• [Given records]
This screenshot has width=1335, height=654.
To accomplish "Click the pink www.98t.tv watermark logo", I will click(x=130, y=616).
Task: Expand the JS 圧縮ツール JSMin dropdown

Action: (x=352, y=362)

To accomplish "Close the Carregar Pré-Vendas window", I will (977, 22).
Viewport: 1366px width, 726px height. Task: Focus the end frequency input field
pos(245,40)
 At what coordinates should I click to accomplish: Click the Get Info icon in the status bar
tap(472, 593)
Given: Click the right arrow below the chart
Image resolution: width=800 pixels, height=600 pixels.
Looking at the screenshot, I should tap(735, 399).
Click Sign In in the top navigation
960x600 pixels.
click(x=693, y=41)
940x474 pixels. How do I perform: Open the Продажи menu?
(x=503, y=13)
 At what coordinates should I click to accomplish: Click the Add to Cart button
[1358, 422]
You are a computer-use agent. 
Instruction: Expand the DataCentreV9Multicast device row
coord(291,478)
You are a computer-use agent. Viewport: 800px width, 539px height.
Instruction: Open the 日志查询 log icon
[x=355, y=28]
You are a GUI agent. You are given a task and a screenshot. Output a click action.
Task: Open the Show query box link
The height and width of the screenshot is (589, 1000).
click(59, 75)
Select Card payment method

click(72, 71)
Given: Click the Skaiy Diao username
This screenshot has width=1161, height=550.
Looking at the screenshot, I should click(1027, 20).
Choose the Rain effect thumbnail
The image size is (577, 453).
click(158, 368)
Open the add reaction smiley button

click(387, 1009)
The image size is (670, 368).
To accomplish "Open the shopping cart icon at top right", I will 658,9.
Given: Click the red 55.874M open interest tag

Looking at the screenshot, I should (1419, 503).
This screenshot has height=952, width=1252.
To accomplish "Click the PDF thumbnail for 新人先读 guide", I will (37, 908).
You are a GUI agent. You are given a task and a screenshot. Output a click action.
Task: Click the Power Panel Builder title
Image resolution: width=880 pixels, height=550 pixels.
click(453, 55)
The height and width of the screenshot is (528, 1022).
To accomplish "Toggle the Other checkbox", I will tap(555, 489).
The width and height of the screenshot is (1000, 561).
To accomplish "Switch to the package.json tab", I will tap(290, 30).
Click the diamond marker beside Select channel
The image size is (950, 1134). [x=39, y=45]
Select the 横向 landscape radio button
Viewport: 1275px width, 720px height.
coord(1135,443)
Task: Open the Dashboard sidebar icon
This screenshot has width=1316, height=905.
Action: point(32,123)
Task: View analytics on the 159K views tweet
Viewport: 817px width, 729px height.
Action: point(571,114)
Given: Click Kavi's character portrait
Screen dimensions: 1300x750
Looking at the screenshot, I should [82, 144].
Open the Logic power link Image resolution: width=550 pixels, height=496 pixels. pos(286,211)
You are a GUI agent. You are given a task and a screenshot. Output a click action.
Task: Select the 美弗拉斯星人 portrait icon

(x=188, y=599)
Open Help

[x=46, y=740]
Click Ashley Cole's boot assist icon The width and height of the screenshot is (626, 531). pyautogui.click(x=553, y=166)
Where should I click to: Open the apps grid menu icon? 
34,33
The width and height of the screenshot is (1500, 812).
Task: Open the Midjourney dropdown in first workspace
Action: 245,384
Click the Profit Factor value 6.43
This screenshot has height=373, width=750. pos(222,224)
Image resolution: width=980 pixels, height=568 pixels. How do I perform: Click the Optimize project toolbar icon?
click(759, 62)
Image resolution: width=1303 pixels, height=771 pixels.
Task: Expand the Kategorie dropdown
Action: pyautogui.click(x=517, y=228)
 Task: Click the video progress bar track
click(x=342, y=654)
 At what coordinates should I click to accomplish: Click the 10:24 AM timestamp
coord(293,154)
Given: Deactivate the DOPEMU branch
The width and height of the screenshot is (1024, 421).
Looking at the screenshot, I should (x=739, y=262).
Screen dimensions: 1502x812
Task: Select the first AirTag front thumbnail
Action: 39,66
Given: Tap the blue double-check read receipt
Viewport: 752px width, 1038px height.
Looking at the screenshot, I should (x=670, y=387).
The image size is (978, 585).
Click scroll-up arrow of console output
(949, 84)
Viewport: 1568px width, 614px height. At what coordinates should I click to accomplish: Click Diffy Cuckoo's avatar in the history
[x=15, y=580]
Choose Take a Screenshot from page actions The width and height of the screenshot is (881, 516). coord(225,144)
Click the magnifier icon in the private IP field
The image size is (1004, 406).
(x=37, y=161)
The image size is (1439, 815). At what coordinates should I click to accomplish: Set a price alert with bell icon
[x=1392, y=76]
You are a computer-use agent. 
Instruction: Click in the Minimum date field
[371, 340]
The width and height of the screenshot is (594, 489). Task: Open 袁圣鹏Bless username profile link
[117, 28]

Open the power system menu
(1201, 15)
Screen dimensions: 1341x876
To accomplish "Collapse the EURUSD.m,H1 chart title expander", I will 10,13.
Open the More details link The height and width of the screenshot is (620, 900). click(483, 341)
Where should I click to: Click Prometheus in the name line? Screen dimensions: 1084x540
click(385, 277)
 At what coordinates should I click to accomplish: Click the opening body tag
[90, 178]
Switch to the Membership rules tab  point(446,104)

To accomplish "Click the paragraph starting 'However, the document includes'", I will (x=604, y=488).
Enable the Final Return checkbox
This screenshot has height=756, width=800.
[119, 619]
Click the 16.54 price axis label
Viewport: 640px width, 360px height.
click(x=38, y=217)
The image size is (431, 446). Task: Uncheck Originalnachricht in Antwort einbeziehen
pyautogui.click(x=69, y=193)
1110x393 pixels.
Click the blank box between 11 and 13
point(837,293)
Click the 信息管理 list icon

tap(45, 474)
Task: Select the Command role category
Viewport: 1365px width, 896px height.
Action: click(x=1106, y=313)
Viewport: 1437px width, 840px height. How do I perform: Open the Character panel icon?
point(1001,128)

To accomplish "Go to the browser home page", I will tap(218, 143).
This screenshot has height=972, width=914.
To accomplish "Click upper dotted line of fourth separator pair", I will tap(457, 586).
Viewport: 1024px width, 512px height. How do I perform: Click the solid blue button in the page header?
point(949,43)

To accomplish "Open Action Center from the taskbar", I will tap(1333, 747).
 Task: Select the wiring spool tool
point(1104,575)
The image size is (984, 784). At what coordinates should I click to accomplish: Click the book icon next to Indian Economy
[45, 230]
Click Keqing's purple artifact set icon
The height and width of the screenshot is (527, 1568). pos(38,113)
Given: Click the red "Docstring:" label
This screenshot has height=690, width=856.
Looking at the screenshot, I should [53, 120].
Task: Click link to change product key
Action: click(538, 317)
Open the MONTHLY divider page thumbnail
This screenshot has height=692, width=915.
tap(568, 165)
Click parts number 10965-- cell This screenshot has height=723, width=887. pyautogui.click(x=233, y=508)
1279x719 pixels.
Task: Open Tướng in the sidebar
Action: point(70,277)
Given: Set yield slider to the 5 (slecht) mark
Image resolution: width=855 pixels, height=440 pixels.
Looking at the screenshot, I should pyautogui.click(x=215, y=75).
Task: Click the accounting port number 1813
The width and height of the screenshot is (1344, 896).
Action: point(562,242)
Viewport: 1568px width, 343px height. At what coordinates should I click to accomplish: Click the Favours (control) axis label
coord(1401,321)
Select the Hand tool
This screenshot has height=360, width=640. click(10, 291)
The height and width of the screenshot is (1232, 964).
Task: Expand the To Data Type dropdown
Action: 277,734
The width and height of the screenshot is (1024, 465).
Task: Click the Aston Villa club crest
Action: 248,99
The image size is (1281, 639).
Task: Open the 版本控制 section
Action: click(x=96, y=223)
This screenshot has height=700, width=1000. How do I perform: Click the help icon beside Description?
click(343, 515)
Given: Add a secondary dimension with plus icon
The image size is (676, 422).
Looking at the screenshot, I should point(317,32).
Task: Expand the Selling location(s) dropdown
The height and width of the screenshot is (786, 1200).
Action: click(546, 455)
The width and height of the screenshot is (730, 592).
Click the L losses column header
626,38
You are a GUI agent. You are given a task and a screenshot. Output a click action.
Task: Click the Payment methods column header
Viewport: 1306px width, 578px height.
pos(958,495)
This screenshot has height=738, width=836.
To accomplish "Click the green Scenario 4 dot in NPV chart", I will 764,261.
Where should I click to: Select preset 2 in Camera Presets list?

• [Exercise directions] Extract exactly the lines between the line containing "Task: Click the Payment methods column header" and the end of the data, including both.

• [Answer section]
Task: Click the Payment methods column header
Viewport: 1306px width, 578px height.
pos(958,495)
This screenshot has height=738, width=836.
To accomplish "Click the green Scenario 4 dot in NPV chart", I will 764,261.
Where should I click to: Select preset 2 in Camera Presets list?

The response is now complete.